NASA: Life in Space? Not Quite, but Life That Thrives on Arsenic
NASA finds bacteria that lives off arsenic; blogosphere goes wild.
Dec. 2, 2010 — -- Life in space? Not quite. But to scientists in the arcane field of astrobiology, it's still pretty cool.
Scientists working under a grant from NASA's Astrobiology Institute report they have found bacteria -- in Mono Lake, Calif., not in space -- that could be made to live on arsenic. The organism is called GFAJ-1. The finding is important because it expands the prevailing view of what it takes for living things to survive.
"Not only did this microbe cope," said Felisa Wolfe-Simon, a NASA astrobiology research fellow at the U.S. Geological Survey, "but it grew and thrived. And that was amazing."
Wolfe-Simon led a team that reported its findings online today in the journal Science, which -- hey, wait a minute. If they didn't find alien life, why was the blogosphere so wildly abuzz about it?

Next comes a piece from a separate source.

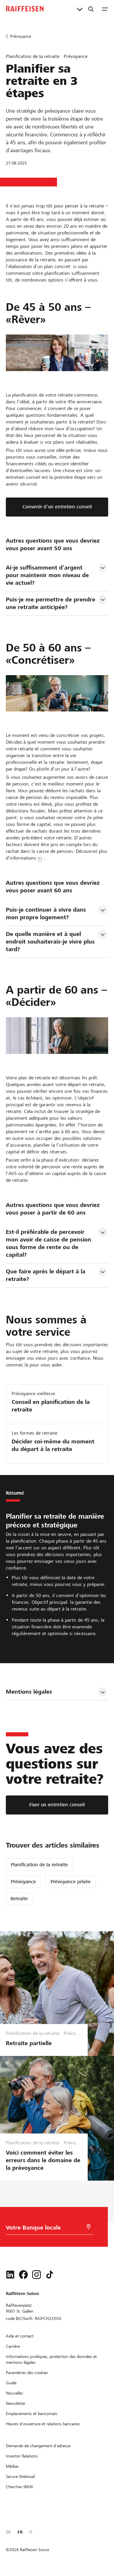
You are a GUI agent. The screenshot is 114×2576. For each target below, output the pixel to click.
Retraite (19, 1898)
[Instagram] (36, 2274)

It all started earlier in the week with a NASA news release that, constrained by the Thursday embargo Science routinely imposes on its weekly editions, included this tantalizing line:
"NASA will hold a news conference at 2 p.m. EST on Thursday, Dec. 2, to discuss an astrobiology finding that will impact the search for evidence of extraterrestrial life. Astrobiology is the study of the origin, evolution, distribution and future of life in the universe."
Imaginations ran wild. A New York blogger named Jason Kottke looked up the participants in the news conference and found that several had published research in the past on Mars, arsenic, and Saturn's moon Titan.
"So, if I had to guess at what NASA is going to reveal on Thursday," he wrote, "I'd say that they've discovered arsenic on Titan and maybe even detected chemical evidence of bacteria utilizing it for photosynthesis (by following the elements). Or something like that."
He soon had to take it back, warned off by a writer who knew what the paper actually said. Hundreds of reporters (this one included) are given advance access to papers in Science on the condition that they honor the journal's embargo.
All of which created an awkward situation, especially when the story took on a life of its own.